Ecoutons encore une fois l’analyse inspirée de Camus et de Nietzsche : “Il faut accepter le monde tel qu’il est, refuser d’ajouter à son malheur, mais consentir à souffrir personnellement du mal qu’il contient. Le royaume des cieux est immédiatement à notre portée. Il n’est qu’une disposition intérieure qui nous permet de mettre nos actes en rapport avec ces principes, et qui peut nous donner la béatitude immédiate. Voilà, selon Nietzsche, le message du Christ.”

Cadence

Lors de nos précédentes études, lors de nos deux actes, nous avons entendu plusieurs œuvres musicales du XXe siècle qui ont pu vous étonner, voire vous répugner. Elles ont pu vous faire peur ou faire croire à une expression violente des pires turpitudes de l’homme et/ou de la colère de Dieu face à la désobéissance à la Loi, à l’Harmonie qui régit notre univers…  Dans 1 Rois 19:11-12, Dieu n’était pas dans le tremblement de terre, ni le vent, ni le feu… Sont-ils mauvais pour autant ? Empêchent-ils d’accéder à Dieu, de Le trouver, en Son temps ? Au contraire, ils le précèdent.

Elles nous posent certainement plus de questions qu’elles ne répondent à notre Question. Néanmoins, espérons qu’elles donnent des pistes afin de, déjà comprendre la Question et ensuite parvenir à y répondre, en proposant de nouveaux champs de recherche, en dehors des cadres habituels et imposés, au-delà parfois de nos propres limites humaines.

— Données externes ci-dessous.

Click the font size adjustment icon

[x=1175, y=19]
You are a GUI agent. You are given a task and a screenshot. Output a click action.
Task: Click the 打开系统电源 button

Dans notre prologue, j’écrivais que parce que la question du « quoi », du « qui », du « où » et du « pourquoi » est universelle et intemporelle, son analyse ne peut qu’en être complexe. Peut-être parce que, paradoxalement, elle est trop simple : nous, êtres humains, sommes notre question, celle qui nous hante depuis toute éternité ; nous, êtres humains, sommes notre réponse parce que nous sommes les ambassadeur de la Réponse, cette force inimaginable qu’il nous faut écouter, en osant affronter nos silences. Cette lumière aussi puissante que silencieuse, il nous faut la crier, la partager, afin de toujours rayonner de justice, de paix et de joie.